Product Description
Super Rare Actual 1979 Japanese First Pressing Of The Titanic Seventh AC/DC LP! Vinyl & Cover Very Well Cared For And Preserved For Over 43 Years!! Includes Insert With Lyrics In English & Japanese.
AC/DC At Their Peak ~ The Final Album With Bon Scott Features “Highway To Hell”, “Girls Got Rhythm”, “Touch Too Much”, “If You Want Blood (You’ve Got It)”, “Night Prowler” & More.
Condition – Vinyl: EXCELLENT! Couple of very light surface marks on Side 1, which do not affect play at all. Sounds and plays NEAR MINT!
Condition – Cover: EXCELLENT! Some foxing on back, creased corner.

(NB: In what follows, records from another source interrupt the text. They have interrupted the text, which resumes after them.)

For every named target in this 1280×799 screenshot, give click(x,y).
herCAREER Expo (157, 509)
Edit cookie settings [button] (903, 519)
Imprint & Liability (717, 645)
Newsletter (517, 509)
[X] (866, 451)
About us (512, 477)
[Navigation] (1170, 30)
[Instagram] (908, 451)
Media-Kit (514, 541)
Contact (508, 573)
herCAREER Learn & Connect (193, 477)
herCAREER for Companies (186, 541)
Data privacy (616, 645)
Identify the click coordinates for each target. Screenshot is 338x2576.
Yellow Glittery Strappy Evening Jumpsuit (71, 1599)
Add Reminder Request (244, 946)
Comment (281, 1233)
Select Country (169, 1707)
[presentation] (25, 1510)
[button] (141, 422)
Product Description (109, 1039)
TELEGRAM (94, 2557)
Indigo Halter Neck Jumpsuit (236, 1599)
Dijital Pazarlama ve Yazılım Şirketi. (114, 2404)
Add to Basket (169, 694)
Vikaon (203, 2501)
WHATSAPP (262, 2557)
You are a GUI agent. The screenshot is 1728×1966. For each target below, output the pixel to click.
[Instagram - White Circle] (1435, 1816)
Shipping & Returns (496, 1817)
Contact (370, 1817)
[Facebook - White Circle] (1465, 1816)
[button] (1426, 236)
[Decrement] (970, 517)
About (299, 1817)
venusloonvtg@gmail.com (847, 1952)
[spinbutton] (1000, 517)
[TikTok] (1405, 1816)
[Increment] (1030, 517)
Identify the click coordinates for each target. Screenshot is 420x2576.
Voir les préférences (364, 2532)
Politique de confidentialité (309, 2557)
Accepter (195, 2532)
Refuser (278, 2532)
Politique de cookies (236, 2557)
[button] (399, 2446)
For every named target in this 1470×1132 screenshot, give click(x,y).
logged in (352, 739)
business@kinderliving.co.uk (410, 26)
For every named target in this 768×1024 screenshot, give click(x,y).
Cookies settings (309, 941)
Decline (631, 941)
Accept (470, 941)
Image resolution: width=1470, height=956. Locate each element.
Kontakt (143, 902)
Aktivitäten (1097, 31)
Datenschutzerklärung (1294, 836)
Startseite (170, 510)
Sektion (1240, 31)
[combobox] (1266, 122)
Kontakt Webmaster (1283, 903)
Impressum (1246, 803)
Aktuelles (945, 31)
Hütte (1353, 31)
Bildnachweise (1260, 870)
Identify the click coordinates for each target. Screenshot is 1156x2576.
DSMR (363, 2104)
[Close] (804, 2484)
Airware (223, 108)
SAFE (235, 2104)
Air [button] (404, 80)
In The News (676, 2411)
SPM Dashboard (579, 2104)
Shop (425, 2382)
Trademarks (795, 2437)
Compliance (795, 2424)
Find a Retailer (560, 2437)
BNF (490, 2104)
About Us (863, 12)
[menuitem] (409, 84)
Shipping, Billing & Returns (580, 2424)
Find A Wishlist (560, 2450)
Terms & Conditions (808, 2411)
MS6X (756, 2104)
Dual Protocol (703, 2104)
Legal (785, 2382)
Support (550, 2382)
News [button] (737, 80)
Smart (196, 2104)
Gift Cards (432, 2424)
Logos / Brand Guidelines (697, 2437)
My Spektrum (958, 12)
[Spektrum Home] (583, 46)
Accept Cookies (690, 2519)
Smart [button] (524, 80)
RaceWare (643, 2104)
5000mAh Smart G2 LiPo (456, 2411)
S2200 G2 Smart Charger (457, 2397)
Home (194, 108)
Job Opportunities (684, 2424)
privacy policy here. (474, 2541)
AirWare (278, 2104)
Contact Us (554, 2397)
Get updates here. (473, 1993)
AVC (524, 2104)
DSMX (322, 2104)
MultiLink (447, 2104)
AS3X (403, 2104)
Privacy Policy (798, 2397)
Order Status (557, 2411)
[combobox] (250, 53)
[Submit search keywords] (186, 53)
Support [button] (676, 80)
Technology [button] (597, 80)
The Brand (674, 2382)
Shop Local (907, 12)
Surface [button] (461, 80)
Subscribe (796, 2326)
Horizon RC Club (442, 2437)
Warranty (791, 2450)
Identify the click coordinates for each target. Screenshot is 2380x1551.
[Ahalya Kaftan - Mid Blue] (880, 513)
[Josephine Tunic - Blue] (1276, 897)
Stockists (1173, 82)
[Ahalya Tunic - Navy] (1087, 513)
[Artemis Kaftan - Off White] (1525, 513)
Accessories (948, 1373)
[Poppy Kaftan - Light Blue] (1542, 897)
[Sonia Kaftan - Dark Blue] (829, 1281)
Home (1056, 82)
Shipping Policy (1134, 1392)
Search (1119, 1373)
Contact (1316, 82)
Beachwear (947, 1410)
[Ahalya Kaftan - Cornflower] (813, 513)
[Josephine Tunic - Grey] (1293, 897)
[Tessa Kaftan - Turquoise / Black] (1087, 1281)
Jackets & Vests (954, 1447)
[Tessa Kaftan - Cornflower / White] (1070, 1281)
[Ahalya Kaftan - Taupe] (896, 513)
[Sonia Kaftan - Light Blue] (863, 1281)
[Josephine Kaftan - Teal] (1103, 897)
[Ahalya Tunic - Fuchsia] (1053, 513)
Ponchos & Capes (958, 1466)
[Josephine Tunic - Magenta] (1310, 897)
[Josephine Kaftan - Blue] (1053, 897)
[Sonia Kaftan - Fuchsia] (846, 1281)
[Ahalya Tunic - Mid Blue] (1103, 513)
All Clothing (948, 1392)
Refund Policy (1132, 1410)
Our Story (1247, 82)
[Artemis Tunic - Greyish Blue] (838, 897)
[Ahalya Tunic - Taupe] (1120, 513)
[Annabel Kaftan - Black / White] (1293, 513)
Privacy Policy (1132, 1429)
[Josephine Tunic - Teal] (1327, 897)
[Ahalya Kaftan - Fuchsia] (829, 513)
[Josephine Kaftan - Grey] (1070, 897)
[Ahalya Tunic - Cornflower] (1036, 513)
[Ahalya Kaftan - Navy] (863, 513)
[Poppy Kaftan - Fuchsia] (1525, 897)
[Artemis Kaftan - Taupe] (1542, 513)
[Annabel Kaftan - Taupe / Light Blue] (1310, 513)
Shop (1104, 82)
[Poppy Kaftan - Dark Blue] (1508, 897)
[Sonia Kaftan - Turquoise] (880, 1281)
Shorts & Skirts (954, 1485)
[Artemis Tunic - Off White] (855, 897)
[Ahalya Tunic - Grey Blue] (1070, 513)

Japanese vinyl pressings are highly sought after by audiophiles and collectors, due to their premium sound quality and beautifully presented packaging. The sonic quality of Japanese records is regarded as the best in the world. No wonder all the original Mobile Fidelity Sound Lab records were pressed in Japan! The covers are printed on better quality heavy stock paper too. Top condition Japanese pressings are becoming scarcer ~ therefore more collectable and valuable every year.
Side 1:
Highway To Hell
Girls Got Rhythm
Walk All Over You
Touch Too Much
Beating Around The Bush
Side 2:
Shot Down In Flames
Get It Hot
If You Want Blood (You’ve Got It)
Love Hungry Man
Night Prowler
AMG –
Highway to Hell is a last testament to Bon Scott, going to go out in a blaze of glory! Filtered through Mutt Langes mixing board, AC/DC has never sounded so enormous! Of course, Highway to Hell is the final album AC/DC recorded with Bon Scott, the lead singer who provided the group with a fair share of its signature sleaze. Just months after its release, Scott literally partied himself to death (the official cause cited as acute alcohol poisoning) after a night of drinking, a rock & roll fatality that took no imagination to predict. In light of his passing, it's hard not to see Highway to Hell as a last testament of sorts, being that it was his last work and all, and if Scott was going to go out in a blaze of glory, this certainly was the way to do it. This is a veritable rogue's gallery of deviance, from cheerfully clumsy sex talk and drinking anthems to general outlandish behavior. It's tempting to say that Scott might have been prescient about his end -- or to see the title track as ominous in the wake of his death -- trying to spill it all out on paper, but it's more accurate to say that the ride had just gotten very fast and very wild for AC/DC, and he was simply flying high. After all, it wasn't just Scott who reached a new peak on Highway to Hell; so did the Young brothers, crafting their monster riffs into full-fledged, undeniable songs. This is their best set of songs yet, from the incessant, intoxicating boogie of "Girls Got Rhythm" to "If You Want Blood (You've Got It)." Some of the credit should also go to Robert John "Mutt" Lange, who gives the album a precision and magnitude that the Vanda & Young LPs lacked in their grimy charm. Filtered through Mutt's mixing board, AC/DC has never sounded so enormous, and they've never had such great songs, and they had never delivered an album as singularly bone-crunching or classic as this until now.